TASK GOAL: The records should be copied out again with no alteration.
++++++
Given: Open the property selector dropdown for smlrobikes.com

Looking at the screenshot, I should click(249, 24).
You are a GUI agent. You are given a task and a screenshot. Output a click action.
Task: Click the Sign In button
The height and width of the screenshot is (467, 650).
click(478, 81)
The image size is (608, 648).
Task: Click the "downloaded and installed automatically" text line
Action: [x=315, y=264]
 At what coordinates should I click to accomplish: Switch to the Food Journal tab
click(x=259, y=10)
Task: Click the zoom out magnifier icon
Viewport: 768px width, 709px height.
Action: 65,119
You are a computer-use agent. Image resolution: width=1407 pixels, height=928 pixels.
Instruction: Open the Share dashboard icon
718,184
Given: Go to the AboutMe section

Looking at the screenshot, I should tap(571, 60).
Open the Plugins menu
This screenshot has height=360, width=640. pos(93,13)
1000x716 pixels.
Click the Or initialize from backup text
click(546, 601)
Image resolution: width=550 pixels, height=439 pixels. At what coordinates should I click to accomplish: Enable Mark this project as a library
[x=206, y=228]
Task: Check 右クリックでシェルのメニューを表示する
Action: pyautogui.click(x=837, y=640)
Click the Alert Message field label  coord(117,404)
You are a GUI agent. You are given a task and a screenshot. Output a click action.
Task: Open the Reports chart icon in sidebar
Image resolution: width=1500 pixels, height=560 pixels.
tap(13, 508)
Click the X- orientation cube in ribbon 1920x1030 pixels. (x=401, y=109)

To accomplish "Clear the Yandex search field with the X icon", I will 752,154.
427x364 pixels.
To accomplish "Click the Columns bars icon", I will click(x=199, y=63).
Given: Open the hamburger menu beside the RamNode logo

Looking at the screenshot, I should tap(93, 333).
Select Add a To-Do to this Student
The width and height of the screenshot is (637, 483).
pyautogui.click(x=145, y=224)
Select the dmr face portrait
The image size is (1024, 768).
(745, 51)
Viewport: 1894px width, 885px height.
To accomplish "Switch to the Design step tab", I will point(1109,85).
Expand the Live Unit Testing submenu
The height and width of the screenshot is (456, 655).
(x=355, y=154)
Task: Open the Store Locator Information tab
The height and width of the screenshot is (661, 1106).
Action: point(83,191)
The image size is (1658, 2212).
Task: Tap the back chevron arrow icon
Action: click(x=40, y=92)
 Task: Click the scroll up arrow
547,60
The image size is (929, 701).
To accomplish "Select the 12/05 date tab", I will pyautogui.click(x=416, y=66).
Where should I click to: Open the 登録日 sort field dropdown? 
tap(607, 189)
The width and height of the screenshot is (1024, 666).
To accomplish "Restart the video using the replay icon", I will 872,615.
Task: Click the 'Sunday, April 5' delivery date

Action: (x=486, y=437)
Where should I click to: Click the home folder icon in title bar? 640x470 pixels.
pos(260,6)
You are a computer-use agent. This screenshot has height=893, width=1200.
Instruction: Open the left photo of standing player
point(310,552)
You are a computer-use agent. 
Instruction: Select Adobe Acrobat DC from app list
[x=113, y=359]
++++++
EXPECTED ANSWER:
Given: Open the property selector dropdown for smlrobikes.com

Looking at the screenshot, I should click(249, 24).
You are a GUI agent. You are given a task and a screenshot. Output a click action.
Task: Click the Sign In button
The height and width of the screenshot is (467, 650).
click(478, 81)
The image size is (608, 648).
Task: Click the "downloaded and installed automatically" text line
Action: [x=315, y=264]
 At what coordinates should I click to accomplish: Switch to the Food Journal tab
click(x=259, y=10)
Task: Click the zoom out magnifier icon
Viewport: 768px width, 709px height.
Action: 65,119
You are a computer-use agent. Image resolution: width=1407 pixels, height=928 pixels.
Instruction: Open the Share dashboard icon
718,184
Given: Go to the AboutMe section

Looking at the screenshot, I should tap(571, 60).
Open the Plugins menu
This screenshot has height=360, width=640. pos(93,13)
1000x716 pixels.
Click the Or initialize from backup text
click(546, 601)
Image resolution: width=550 pixels, height=439 pixels. At what coordinates should I click to accomplish: Enable Mark this project as a library
[x=206, y=228]
Task: Check 右クリックでシェルのメニューを表示する
Action: pyautogui.click(x=837, y=640)
Click the Alert Message field label  coord(117,404)
You are a GUI agent. You are given a task and a screenshot. Output a click action.
Task: Open the Reports chart icon in sidebar
Image resolution: width=1500 pixels, height=560 pixels.
tap(13, 508)
Click the X- orientation cube in ribbon 1920x1030 pixels. (x=401, y=109)

To accomplish "Clear the Yandex search field with the X icon", I will 752,154.
427x364 pixels.
To accomplish "Click the Columns bars icon", I will click(x=199, y=63).
Given: Open the hamburger menu beside the RamNode logo

Looking at the screenshot, I should tap(93, 333).
Select Add a To-Do to this Student
The width and height of the screenshot is (637, 483).
pyautogui.click(x=145, y=224)
Select the dmr face portrait
The image size is (1024, 768).
(745, 51)
Viewport: 1894px width, 885px height.
To accomplish "Switch to the Design step tab", I will point(1109,85).
Expand the Live Unit Testing submenu
The height and width of the screenshot is (456, 655).
(x=355, y=154)
Task: Open the Store Locator Information tab
The height and width of the screenshot is (661, 1106).
Action: point(83,191)
The image size is (1658, 2212).
Task: Tap the back chevron arrow icon
Action: click(x=40, y=92)
 Task: Click the scroll up arrow
547,60
The image size is (929, 701).
To accomplish "Select the 12/05 date tab", I will pyautogui.click(x=416, y=66).
Where should I click to: Open the 登録日 sort field dropdown? 
tap(607, 189)
The width and height of the screenshot is (1024, 666).
To accomplish "Restart the video using the replay icon", I will 872,615.
Task: Click the 'Sunday, April 5' delivery date

Action: (x=486, y=437)
Where should I click to: Click the home folder icon in title bar? 640x470 pixels.
pos(260,6)
You are a computer-use agent. This screenshot has height=893, width=1200.
Instruction: Open the left photo of standing player
point(310,552)
You are a computer-use agent. 
Instruction: Select Adobe Acrobat DC from app list
[x=113, y=359]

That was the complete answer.